Citation: A. Abi-Haidar, J. Kaur, A. Maguitman, P. Radivojac, A. Retchsteiner, K. Verspoor, Z. Wang, and L.M. Rocha ."Uncovering Protein-Protein Interactions in the Bibliome". Proceedings of the Second BioCreative Challenge Evaluation Workshop (ISBN 84-933255-6-2), pp. 247-255.
The pre-print is available in Adobe Acrobat (.pdf) format only. Supplemental materials are also available. Due to mathematical notation and graphics, only the abstract is presented here.

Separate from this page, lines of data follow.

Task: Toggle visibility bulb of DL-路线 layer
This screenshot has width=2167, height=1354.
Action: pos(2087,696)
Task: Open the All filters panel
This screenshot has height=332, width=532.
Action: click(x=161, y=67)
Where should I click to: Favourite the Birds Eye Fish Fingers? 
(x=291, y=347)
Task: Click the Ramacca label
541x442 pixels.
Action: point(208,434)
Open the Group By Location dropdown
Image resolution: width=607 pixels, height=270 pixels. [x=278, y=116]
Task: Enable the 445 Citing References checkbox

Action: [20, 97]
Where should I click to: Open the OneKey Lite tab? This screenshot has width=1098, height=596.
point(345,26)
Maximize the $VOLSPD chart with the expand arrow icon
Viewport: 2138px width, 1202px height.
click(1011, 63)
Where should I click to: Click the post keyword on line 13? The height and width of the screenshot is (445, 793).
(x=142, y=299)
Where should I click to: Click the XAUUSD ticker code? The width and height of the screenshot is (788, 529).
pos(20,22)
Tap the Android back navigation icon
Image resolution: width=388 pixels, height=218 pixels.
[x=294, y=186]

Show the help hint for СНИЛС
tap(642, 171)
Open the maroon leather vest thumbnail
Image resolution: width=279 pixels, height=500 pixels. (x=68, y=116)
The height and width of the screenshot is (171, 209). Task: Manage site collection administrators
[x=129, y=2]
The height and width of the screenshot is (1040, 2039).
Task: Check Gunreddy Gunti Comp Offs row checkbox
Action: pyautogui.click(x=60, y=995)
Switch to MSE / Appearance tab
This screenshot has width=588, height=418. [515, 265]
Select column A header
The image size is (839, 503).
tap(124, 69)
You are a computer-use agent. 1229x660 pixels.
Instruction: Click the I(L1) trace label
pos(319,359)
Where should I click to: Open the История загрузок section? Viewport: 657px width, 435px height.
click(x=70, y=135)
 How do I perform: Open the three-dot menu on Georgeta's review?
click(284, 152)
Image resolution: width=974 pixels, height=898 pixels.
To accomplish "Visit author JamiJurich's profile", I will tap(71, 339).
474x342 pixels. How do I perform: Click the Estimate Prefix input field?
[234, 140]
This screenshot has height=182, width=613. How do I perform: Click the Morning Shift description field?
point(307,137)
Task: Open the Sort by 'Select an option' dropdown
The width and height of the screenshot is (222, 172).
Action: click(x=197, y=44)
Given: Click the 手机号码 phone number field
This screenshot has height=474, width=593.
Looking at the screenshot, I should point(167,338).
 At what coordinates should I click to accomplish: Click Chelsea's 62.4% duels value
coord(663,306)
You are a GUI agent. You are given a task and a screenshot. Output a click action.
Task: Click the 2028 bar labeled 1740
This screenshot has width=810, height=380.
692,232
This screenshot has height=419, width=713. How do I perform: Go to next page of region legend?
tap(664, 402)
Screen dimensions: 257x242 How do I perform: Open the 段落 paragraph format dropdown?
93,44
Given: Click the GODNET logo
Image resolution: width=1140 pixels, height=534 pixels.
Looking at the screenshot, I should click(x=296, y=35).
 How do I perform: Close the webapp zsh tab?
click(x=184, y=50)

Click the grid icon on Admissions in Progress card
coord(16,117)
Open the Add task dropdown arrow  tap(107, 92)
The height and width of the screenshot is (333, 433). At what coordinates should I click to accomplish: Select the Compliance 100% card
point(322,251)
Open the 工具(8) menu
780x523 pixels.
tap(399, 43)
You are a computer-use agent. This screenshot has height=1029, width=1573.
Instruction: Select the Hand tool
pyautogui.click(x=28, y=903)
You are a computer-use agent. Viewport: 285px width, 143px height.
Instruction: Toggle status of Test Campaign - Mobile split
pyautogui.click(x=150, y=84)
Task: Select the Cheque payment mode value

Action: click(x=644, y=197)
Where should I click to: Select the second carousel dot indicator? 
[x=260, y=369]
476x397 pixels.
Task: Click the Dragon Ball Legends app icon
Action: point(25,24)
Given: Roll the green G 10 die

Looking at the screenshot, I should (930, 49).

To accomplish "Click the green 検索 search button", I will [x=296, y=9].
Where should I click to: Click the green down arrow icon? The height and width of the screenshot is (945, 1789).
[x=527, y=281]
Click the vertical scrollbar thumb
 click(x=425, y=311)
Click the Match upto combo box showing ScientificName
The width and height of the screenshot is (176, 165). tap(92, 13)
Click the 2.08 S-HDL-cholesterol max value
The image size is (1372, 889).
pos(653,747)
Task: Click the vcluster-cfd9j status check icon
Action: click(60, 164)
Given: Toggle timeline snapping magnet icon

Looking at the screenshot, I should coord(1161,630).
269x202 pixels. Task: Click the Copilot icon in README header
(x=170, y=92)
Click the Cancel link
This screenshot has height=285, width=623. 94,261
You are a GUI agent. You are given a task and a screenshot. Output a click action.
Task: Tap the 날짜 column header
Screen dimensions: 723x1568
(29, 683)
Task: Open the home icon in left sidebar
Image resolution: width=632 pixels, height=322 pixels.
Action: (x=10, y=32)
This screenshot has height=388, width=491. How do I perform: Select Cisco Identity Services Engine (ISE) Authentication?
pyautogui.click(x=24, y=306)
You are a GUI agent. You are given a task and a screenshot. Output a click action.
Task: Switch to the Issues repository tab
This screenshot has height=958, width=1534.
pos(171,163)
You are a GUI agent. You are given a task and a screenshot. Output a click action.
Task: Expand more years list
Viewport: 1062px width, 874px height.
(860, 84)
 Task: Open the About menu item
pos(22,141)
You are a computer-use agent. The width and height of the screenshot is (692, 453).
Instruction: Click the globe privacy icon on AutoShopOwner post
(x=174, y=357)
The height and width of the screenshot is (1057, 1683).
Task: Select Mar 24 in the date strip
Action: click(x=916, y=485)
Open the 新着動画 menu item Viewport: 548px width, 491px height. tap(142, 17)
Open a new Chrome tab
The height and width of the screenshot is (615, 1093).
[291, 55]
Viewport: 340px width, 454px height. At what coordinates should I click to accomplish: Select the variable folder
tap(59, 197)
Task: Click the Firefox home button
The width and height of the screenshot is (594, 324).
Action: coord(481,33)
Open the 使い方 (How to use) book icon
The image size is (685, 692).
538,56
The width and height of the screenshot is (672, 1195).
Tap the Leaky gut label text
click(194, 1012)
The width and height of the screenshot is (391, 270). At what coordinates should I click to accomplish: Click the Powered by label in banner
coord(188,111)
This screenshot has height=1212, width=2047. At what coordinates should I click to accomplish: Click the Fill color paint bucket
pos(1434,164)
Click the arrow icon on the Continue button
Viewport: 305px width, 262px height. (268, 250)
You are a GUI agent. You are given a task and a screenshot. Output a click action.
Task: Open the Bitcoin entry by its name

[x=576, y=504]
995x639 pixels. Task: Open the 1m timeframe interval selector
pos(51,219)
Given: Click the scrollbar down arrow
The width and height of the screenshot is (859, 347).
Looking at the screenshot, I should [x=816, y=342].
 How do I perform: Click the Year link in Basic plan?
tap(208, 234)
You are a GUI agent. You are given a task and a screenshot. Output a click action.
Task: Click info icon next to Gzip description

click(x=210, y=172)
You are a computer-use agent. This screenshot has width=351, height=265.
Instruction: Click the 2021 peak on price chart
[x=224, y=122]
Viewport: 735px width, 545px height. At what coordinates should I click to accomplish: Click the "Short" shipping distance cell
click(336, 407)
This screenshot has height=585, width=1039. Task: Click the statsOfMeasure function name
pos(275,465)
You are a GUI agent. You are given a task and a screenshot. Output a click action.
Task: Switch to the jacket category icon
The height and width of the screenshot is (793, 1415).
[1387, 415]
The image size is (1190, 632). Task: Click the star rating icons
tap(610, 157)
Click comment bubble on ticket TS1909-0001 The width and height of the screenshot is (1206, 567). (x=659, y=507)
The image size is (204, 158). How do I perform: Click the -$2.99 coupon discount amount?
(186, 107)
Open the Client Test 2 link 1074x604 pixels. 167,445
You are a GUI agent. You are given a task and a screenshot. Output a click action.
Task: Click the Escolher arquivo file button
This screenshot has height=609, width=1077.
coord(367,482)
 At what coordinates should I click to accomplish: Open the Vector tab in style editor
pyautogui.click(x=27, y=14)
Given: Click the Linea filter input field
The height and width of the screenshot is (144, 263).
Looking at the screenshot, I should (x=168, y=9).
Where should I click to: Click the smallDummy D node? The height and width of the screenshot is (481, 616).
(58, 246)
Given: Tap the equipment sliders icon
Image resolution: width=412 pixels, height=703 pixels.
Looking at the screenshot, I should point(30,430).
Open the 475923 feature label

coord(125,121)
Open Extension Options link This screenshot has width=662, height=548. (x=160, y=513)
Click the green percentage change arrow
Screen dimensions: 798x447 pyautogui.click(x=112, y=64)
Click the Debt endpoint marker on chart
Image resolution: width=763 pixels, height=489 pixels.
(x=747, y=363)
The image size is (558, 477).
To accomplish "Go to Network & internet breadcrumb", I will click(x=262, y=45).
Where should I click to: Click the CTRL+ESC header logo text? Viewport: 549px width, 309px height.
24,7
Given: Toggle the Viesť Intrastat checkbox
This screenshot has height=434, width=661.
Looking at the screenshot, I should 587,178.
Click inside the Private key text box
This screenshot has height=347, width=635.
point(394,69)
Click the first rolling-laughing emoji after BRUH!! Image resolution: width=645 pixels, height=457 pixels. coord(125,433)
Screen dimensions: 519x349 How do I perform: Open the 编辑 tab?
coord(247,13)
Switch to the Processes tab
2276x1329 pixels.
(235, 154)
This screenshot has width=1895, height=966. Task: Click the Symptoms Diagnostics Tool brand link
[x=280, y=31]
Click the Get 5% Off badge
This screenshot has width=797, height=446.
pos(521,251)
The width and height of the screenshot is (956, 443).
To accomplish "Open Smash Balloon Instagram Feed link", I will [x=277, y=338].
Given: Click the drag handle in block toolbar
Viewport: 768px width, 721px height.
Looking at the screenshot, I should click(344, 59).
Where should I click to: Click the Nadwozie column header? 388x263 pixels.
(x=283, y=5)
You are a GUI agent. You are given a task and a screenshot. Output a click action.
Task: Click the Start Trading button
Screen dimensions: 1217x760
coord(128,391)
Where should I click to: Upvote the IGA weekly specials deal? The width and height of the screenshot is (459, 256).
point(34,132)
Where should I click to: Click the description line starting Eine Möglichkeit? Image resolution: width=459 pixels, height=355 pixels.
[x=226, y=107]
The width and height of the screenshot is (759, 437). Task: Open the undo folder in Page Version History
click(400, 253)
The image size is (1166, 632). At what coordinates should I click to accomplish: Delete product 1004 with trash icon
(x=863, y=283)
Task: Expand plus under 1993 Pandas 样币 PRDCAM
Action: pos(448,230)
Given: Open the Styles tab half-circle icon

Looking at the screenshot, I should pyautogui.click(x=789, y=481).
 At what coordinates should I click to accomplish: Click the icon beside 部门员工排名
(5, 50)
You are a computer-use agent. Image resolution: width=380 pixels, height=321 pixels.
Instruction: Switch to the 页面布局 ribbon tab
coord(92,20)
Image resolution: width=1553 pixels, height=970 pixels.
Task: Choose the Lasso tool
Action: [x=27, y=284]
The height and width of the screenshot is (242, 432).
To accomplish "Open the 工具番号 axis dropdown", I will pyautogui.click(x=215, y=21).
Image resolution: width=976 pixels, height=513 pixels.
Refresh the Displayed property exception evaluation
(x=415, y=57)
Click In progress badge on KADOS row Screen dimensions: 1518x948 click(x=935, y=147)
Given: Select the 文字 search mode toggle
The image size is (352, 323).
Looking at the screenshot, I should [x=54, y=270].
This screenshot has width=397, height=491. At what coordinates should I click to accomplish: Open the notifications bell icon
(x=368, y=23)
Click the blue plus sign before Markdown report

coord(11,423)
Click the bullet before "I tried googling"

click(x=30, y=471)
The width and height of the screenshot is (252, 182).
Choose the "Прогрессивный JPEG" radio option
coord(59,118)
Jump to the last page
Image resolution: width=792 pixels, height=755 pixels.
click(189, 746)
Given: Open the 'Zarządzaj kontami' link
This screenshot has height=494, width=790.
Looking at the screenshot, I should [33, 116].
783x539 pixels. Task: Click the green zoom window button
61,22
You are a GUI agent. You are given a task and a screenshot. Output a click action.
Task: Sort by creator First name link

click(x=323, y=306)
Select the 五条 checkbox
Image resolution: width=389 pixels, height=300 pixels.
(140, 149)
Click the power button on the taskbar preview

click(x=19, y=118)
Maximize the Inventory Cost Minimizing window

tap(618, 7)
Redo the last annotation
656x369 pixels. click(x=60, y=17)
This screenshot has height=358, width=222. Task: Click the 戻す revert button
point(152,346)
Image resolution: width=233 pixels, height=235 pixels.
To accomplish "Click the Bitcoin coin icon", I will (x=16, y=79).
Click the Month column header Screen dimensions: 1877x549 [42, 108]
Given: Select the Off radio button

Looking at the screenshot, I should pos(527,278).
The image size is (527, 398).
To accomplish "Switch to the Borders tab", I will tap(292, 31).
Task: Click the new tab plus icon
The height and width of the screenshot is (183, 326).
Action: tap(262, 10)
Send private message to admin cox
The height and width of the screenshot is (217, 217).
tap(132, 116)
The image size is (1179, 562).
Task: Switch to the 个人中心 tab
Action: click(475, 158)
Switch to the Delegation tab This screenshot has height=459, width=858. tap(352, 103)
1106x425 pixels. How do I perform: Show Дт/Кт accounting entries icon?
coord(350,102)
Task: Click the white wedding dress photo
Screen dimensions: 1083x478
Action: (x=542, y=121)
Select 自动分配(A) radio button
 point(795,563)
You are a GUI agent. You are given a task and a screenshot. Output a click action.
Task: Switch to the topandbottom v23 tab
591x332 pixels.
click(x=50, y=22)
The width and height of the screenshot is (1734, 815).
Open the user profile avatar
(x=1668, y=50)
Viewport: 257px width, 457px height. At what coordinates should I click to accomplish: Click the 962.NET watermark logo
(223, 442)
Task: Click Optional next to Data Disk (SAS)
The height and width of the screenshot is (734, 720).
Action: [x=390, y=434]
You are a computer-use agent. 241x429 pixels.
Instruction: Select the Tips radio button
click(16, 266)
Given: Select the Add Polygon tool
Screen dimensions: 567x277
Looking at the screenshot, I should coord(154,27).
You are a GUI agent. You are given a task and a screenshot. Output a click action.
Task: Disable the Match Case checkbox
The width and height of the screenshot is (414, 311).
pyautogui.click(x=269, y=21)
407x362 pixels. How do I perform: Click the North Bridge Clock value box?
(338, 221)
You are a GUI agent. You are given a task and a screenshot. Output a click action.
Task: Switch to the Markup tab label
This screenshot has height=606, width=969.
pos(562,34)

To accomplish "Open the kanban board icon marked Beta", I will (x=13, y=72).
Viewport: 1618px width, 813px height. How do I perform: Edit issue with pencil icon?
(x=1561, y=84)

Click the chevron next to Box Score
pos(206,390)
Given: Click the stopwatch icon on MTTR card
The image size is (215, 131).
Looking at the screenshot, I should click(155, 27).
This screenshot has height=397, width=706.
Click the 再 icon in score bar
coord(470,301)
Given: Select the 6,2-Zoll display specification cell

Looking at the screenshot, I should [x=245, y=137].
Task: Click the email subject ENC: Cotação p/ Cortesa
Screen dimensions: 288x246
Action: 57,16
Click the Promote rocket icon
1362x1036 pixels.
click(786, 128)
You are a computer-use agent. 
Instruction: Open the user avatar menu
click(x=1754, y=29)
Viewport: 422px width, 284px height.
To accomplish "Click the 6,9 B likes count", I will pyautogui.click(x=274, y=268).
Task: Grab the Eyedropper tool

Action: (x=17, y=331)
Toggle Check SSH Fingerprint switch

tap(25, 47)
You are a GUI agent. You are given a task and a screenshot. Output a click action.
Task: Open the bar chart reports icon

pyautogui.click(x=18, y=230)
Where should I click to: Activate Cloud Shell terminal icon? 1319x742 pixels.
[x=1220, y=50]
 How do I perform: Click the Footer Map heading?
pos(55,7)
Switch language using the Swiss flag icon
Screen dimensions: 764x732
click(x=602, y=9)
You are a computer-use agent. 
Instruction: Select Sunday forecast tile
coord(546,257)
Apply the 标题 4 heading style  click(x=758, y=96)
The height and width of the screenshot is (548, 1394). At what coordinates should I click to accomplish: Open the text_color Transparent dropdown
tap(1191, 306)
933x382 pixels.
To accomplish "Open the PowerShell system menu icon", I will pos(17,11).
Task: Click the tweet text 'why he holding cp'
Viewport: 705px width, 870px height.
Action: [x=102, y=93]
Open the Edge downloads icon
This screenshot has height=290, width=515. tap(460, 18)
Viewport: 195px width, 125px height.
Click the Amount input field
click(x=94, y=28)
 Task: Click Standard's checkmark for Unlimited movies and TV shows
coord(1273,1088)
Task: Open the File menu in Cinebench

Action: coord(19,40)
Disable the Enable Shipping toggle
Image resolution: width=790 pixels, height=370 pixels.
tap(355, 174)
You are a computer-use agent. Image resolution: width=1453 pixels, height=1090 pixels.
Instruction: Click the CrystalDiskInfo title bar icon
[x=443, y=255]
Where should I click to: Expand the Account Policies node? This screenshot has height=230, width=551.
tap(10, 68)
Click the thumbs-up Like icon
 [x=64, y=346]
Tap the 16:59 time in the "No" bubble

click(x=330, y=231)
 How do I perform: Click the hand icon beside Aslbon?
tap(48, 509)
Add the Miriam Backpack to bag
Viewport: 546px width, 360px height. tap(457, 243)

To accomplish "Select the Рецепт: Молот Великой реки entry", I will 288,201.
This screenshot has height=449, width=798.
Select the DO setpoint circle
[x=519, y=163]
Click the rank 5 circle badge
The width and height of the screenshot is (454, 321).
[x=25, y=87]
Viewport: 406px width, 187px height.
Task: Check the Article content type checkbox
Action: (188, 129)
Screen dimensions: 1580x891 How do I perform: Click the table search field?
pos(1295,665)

We participated in three of the Protein-Protein Interaction (PPI)subtasks: Protein Interaction Article Sub-task 1 (IAS), Protein Interaction Pairs Sub-task 2 (IPS), and Protein Interaction Sentences Sub-task 3 (ISS). Our approach includes a feature detection method based on a spam-detection algorithm. For IAS we submitted three runs from distinct classification methods: the novel Variable Threshold Protein Mention Model, Support Vector Machines, and an integration method based on measures of uncertainty and a nearest neighbor predictor on the eigenvector space obtained via the Singular Value Decomposition of the feature/abstract matrix. For IPS and ISS we used the features discovered from IAS abstracts as well as features from training IPS and ISS data to predict appropriate passages and pairs. We also used the number of protein mentions in a passage as a feature.
Keywords:Protein interaction, text mining, bibliome informatics, support vector machines, singular value decomposition, spam detection, uncertainty measures, proximity graphs, complex networks.